Однако на рассвете меня разбудил безжалостный толчок, едва не опрокинувший трейлер. Сперва мне почудилось, что я просто вижу страшный сон о морском урагане, но тут у меня над головой завопил Люк. Может, я плохо закрепил ручник или же нас по какой-то непонятной причине поднимает в воздух эвакуатор? Сидя на постели, я пытался собраться с мыслями, как вдруг в переднем стекле появилось жуткое видение — морда огромного гризли. Он стоял на задних лапах, опираясь передними на запасное колесо, вертикально закрепленное на капоте машины. Первым делом я крикнул Люку, чтобы он держался покрепче. Однако мои крики, перебиваемые воплями Люка, ничуть не встревожили медведя: казалось, он твердо решил обследовать наше жилище на колесах в поисках какой-нибудь пищи. Следующим рефлективным движением (все произошло мгновенно) я кинулся на водительское место и, оказавшись нос к носу со зверем, начал громко сигналить; это не отпугнуло гризли, зато разбудило весь лагерь. И тогда один из туристов, хладнокровный и знавший, как вести себя в подобной ситуации, запрыгнул в свою машину и стал надвигаться на медведя. Этого было достаточно, чтобы тот покинул свой наблюдательный пост.
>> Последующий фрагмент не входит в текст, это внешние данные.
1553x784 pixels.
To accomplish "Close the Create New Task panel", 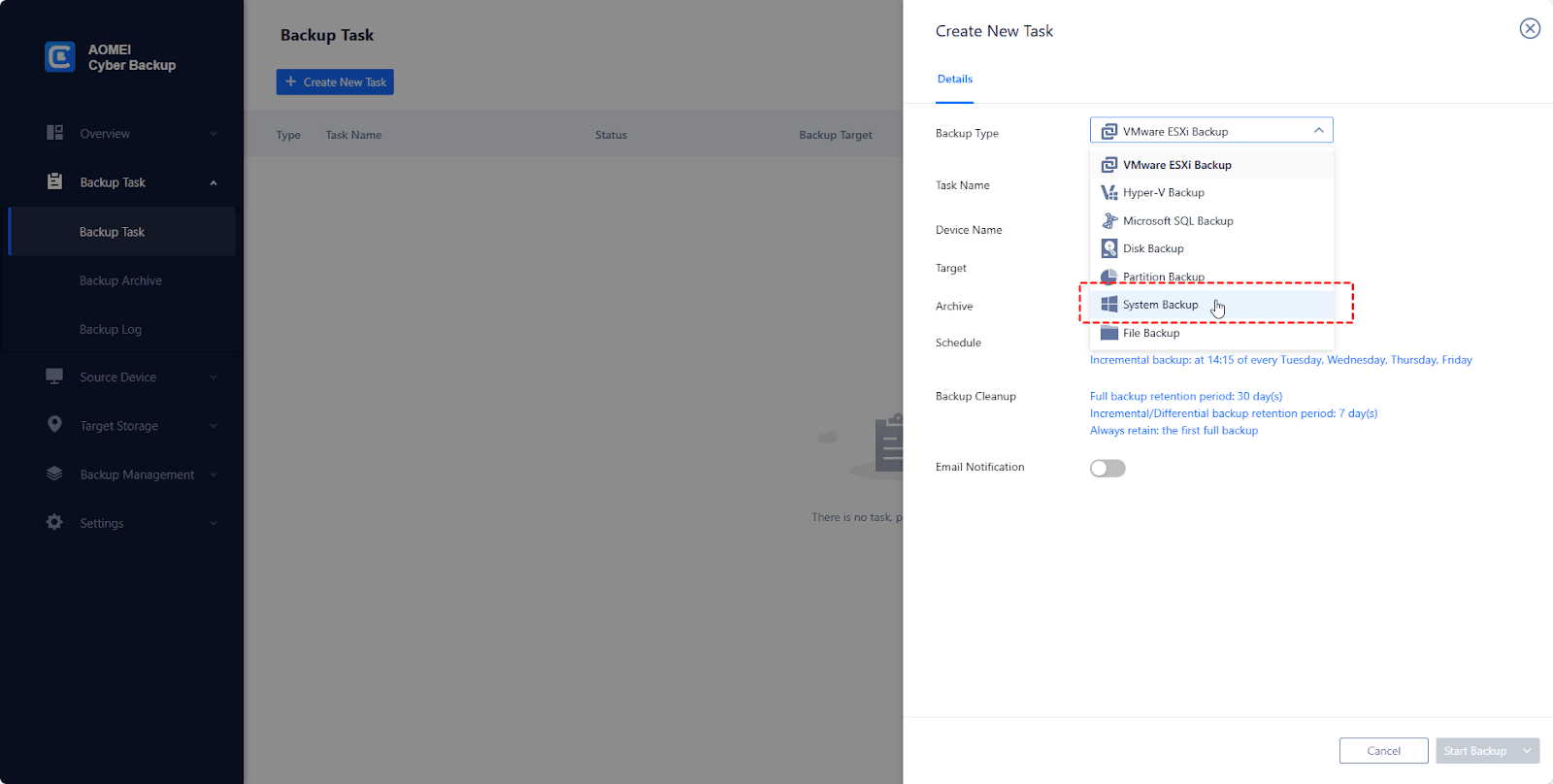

Я схватил Люка на руки, и мы еще успели увидеть, как гризли вразвалку уходит туда, откуда пришел, в чащу леса. «Испугался, Люк? — спросил я, утирая ему слезы. — Ух, как мы с тобой испугались, правда?» Думаю, медведя привлек на стоянку запах остатков нашей трапезы — горелой картофельной кожуры, брошенной возле кострища. Во всяком случае, он разрыл и тщательно обследовал угли и золу.
Я так переволновался, что лишь через несколько минут заметил, что прошел снегопад. Земля была скрыта под белым покровом. «Гляди, Люк, это снег!» Я скатал снежок и положил ему в руку. Не знаю, что он испытал при первом контакте с этим неизвестным веществом, почувствовал его рыхлость или его холод. Но поскольку он давно привык кидать в воду камешки, то и снежок забросил так далеко, как только смог.
И уж, конечно, никакому бродяге-гризли не удалось бы отвадить нас от прогулки. Надев теплые ботинки, мы пошли бродить по берегу озера. Сухой морозец пощипывал лицо. Изо рта вырывались облачка пара. Под ногами поскрипывал снег. Из-за горы выглянуло солнце, вернув озеру его вчерашнюю царственную голубизну. Мы повстречали человека на снегоступах и группу вспотевших лыжников, которые скользили по снегу, отталкиваясь от него длинными палками. Не хватало только саней с собачьей упряжкой, чтобы Люк ознакомился со всеми традиционными средствами передвижения по снегу. Среди этих лыжников я заметил беременную женщину. Я горько подумал: а вот Жюли уже не беременна. И теперь она сидит в голубом экспрессе, который увозит ее от нас.